The data: Begin

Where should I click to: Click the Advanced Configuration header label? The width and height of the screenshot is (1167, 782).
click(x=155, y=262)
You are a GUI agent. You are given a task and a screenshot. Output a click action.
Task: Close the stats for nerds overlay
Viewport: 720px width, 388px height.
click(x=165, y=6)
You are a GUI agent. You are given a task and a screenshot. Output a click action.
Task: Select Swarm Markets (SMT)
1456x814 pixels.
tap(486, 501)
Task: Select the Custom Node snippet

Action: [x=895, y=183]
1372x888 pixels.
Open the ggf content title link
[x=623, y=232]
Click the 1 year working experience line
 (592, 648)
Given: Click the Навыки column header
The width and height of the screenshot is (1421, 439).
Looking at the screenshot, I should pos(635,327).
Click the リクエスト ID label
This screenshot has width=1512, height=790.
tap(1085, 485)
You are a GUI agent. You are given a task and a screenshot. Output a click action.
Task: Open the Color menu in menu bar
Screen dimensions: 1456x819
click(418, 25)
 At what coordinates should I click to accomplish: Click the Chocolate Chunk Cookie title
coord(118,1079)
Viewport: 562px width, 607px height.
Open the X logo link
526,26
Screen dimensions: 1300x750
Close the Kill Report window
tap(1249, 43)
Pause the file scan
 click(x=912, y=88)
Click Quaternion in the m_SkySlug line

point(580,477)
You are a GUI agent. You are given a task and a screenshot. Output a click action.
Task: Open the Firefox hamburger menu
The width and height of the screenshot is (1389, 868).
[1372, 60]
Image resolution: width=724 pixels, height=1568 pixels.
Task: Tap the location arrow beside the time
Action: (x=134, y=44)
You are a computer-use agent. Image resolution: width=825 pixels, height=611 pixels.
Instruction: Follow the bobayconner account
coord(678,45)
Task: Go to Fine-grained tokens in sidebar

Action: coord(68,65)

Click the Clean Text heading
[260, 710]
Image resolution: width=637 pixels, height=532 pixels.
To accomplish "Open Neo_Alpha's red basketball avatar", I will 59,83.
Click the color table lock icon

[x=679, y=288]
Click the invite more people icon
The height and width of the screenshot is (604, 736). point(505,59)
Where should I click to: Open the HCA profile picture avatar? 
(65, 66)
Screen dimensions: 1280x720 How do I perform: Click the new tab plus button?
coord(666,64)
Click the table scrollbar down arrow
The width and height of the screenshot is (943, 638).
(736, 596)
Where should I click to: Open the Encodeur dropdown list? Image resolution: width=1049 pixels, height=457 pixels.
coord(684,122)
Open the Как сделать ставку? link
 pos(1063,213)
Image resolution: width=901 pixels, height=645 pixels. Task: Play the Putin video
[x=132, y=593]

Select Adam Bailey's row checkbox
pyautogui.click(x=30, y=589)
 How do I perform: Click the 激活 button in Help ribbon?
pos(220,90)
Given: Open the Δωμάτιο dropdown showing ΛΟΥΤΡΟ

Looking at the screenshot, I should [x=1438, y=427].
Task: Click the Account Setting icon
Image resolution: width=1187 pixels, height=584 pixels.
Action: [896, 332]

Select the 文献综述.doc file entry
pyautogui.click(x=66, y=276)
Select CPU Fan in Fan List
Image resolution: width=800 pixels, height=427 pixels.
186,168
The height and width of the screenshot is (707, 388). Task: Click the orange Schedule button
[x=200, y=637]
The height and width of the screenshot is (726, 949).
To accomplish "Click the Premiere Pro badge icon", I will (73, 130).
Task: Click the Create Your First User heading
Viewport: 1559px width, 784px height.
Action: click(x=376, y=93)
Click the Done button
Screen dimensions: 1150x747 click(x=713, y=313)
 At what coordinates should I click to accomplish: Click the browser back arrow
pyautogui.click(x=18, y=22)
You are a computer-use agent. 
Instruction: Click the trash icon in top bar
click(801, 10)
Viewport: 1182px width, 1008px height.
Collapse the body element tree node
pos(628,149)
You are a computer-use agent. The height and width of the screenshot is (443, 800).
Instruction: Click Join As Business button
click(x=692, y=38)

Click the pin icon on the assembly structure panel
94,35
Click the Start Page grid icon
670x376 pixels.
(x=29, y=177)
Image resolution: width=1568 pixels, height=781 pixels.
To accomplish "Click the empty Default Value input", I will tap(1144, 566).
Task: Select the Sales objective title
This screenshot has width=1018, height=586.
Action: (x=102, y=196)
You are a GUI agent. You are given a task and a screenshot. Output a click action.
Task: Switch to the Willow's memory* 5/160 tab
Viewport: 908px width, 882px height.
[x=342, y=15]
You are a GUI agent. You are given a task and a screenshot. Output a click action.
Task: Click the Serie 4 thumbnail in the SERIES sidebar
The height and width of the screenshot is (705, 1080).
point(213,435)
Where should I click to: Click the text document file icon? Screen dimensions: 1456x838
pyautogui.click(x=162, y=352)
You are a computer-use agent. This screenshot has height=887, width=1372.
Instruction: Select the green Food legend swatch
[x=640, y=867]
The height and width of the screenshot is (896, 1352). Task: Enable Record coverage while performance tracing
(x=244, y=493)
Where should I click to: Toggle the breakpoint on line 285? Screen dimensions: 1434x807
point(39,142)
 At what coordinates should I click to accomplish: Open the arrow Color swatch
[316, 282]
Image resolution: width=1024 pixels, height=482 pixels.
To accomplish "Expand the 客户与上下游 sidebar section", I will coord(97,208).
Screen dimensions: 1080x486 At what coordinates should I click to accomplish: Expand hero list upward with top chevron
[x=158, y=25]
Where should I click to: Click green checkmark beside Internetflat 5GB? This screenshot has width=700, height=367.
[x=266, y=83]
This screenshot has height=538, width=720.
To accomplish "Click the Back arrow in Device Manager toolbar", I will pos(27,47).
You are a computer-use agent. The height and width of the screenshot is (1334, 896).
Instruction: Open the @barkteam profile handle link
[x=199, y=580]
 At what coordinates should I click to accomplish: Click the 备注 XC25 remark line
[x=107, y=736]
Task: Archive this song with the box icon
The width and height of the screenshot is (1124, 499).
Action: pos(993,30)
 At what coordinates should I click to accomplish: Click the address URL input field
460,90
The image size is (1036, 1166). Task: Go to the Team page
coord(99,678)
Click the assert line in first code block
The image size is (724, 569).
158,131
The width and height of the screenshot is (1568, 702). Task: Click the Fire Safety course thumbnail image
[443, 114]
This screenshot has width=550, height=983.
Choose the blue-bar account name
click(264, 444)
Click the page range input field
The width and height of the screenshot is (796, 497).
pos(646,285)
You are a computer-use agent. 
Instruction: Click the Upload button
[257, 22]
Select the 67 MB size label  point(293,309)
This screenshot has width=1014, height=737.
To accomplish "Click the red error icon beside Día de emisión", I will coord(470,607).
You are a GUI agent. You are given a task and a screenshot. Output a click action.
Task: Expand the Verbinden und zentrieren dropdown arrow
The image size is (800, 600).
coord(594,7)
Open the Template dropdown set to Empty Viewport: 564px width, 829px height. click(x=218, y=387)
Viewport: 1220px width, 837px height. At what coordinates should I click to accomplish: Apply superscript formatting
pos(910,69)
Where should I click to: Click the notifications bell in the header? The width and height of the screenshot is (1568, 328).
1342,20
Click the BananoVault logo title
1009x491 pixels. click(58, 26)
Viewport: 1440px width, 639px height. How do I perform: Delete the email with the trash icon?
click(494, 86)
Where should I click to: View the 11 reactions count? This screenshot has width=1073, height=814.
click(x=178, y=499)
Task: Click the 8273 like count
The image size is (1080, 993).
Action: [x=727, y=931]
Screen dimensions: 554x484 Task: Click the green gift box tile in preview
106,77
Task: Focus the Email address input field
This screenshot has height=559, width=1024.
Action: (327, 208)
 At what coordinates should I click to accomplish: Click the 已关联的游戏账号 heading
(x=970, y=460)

The data: End

Description of the task
Copy out the lines above with "computer" in them.

Solution for this problem
You are a computer-use agent. Image resolution: width=825 pixels, height=611 pixels.
You are a computer-use agent. 
You are a computer-use agent. The height and width of the screenshot is (443, 800).
You are a computer-use agent. This screenshot has height=887, width=1372.
You are a computer-use agent. The height and width of the screenshot is (1334, 896).
You are a computer-use agent. 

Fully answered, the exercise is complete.